§ **Work to complete**
1: Set down verbatim the part of the Shefter passage that opens with the words containing "Under less security threat, evidently" and closes with "by other means).".
2: Carry the Shefter passage on US supranational involvement forward from the point where it stops.

§ **Extract to read**
============================================================

Shefter divides our 1930-2030 period into three subperiods. In the first,from the 1940s through 1960s, USA supranational involvement primarily concerned SECURITY. Demands of external security continued the push toward Big Government begun by demands of internal economy in the 1930s. In the face of existential threats, American External Grand Strategy was run by a relatively autonomous national security elite, usually receiving bipartisan support from congress (129). Shefter notes that bipartisanism extended beyond specific issues to what one might call an overall Internal Grand Strategy: compromising on domestic disputes that might threaten national harmony (123), the theme that Katznelson develops. One might even hazard that this muting of domestic conflicts facilitated Keller’s regime of Populist Technocracy, allowing the appearance of consensus on basic issues that permitted Technocrats to speak for the People. (Keller too emphases the continuity between internal depression and external war in propelling the development of Populist Technocracy, 218-219. Also the role of ostensibly external issues as discourses for debating internal developments, 222-223 and 247-248.)

 

Shefter notes the close coincidence of the rise of USA global “empire” and the rise of the “imperial” presidency (121-124). The 1787 Constitution authorized the president to conduct foreign policy, but under congressional legislation and with the advice and consent of the Senate. Much of the growth in unilateral executive power over f oreign affairs was therefore “extra-constitutional” (even though “constitutional” in the sense of reflecting basic consensus that stronger presidential leadership was needed). However, Shefter is careful to note that national response to supranational trends was not automatic: again, presidents played an active role in creating the supranational situations they faced and in designing the policies they adopted to cope with them.  Domestically, among supporters of a strong presidency and strong foreign policy were internationalist firms and those with careers in the military or in defense industry careers (many of them southerners).

 

In the second of Shefter’s three subperiods, from 1968 to 1992, international developments undermined Cold War consensus and shifted national political power from Democrats to Republicans (Shefter 124-126). Kennedy and Johnson had interpreted containment as requiring intervention in Vietnam, which alienated dovish Democrats, even as hawkish Democrats became Republican. WWII had moved many blacks from south to north, where Democrats now sought their vote by supporting black civil rights, which destroyed the Democrats’ longstanding coalition between northern liberals and southern conservatives. Interactions with the global economy propelled domestic USA prosperity, provided consumers with cheap goods, and weakened labor unions, all of which benefitted Republicans. 

 

In the third of Shefter’s three subperiods, the 1990s and 2000s, the end of the Cold War reoriented USA supranational involvements from SECURITY to ECONOMY & IDENTITY: from military concerns toward commercial and ethnocultural concerns (Shefter 126-130). Under less security threat, the USA could rely much less on alliances with authoritarian regimes that required compromising on human rights. International economics became more important, not least the USA’s economic and fiscal synergy with the PRC. Economic interests and economic channels for expressing them diversified. Meanwhile, inadvertent relaxation of USA immigration policy strengthened the presence of diverse ethnic groups within American politics. As Shefter notes, many of these groups took on a transnational character, “disaporas” operating across national boundaries and influencing American national elections.

 

Under less security threat, evidently the USA could also indulge in sharper internal divisions: the end of the Cold War coincided with the intensification of partisan polarization within American politics. One manifestation of this was unorthodox new modes of political conduct relying on scandals and character assassination (something about which Shefter coauthored a fine book, Politics by other means).

============================================================

§ **Data provided**
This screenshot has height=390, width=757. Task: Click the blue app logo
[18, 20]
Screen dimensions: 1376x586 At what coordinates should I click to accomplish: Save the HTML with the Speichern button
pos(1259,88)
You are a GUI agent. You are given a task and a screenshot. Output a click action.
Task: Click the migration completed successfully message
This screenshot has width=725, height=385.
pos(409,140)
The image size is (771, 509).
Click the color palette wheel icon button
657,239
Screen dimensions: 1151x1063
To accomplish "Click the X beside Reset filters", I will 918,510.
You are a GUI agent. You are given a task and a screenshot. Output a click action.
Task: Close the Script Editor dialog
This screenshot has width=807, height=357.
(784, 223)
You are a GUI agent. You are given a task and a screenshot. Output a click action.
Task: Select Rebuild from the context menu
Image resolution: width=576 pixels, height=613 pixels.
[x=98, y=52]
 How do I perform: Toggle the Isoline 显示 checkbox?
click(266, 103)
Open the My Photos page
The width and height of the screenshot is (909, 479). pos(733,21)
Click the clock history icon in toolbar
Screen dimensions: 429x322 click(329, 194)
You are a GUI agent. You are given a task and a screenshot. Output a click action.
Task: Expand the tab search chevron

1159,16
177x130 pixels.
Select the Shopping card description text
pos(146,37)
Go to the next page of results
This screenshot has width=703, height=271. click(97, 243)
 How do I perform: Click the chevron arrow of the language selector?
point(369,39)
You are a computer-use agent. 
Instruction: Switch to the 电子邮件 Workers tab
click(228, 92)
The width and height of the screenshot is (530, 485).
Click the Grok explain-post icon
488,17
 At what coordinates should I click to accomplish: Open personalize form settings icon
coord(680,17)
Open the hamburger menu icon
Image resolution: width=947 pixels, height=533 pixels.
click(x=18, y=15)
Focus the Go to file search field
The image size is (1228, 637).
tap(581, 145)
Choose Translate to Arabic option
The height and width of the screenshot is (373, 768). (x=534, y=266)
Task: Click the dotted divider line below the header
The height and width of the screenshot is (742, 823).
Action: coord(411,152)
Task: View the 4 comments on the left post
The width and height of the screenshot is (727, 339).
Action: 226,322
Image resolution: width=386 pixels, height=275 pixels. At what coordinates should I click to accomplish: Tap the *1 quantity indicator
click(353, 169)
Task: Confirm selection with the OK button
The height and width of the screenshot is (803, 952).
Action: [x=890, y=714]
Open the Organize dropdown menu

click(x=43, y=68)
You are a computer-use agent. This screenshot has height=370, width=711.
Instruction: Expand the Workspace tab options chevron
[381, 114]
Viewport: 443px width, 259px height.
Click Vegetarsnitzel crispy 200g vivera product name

============================================================

§ **Answers to the exercise**
1:
Under less security threat, evidently the USA could also indulge in sharper internal divisions: the end of the Cold War coincided with the intensification of partisan polarization within American politics. One manifestation of this was unorthodox new modes of political conduct relying on scandals and character assassination (something about which Shefter coauthored a fine book, Politics by other means).

2:
 

NATIONAL ORGANIZATION

 

We must now return to the beginning of the 1930 to 2030 period to view its development from the perspective of the national level.

 

Building on the Progressive reaction against parties in favor of experts, in the 1930s a new regime emerged of stronger BUREAUCRACIES and increasingly POPULIST elections, increasingly centered on PRESIDENTS. The bureaucracies that emerged were TECHNOCRACIES: staffed by expert professional elites with their own  way of REGULATING things (or deregulating them). Keller stresses the slowness with which this new regime emerged: despite the gravity of both external and internal crises, they only slowly displaced the old partyist institutions and ideologies (212-218). Moreover, to the extent that the New Deal headed in radical directions in the early 1930s, it consolidated around more moderate positions in the late 1930s (214-215). 

 

Under Populist Technocracy, the center of political gravity shifts to the executive branch. As Populist Technocracy later developed, presidents struggled to control burgeoning bureaucracies in the security, economic, and social sectors by centralizing functions within the presidency itself. The presidency did finally succeed in establishing more bureaucratic control over the military, through a National Security Council and related White House staffing and procedures. The presidency also institutionalized some guidance of the economy, in a Council of Economic Advisers and related White House staffing and procedures. However, all this made the presidency itself larger, more complex, and more controversial. It also made the presidency increasingly difficult to manage, an increasingly hard task for even the most talented human being (Valelly 2013, 21).

 

The congress deliberately DELEGATED many functions, not only to the president and line agencies, but also to independent regulatory bodies, ostensibly autonomous in performing their mandated roles, but ultimately still under congressional oversight. Despite congress’ authorization, much of this too was somewhat extra-constitutional. In the late 1900s and early 2000s, it is quite extraordinary the extent to which the Federal Reserve, for example, makes the most basic decisions about government economic policy apparently independent of both president and congress. Nevertheless, as congress is increasingly reminding “The Fed,” a “principal” can always revoke delegations of power to an “agent” and retract them to the principal herself.  The threat of possible retraction is enough to keep even ostensibly independent agencies fairly in line. However. An actual retraction is not likely, because congress would then become responsible for economic policy, exactly what it avoids by having delegated economic decision-making to The Fed. This is a particularly oblique relationship between Populism and Technocracy, but not uncharacteristic of the regime.  

 

As mentioned at the beginning of this Post, the shift from partyist Mass Democracy to  Populist Technocracy involved the ADDITION to the old party-based regime of MANY new channels for interaction between state and society: experts and judges, interests and advocacy, media and polling, lawyers and activists. All of these are highly organized and staffed by expert professionals, hence TECHNOCRATIC. All of them claim to speak on behalf of "the people," hence POPULIST.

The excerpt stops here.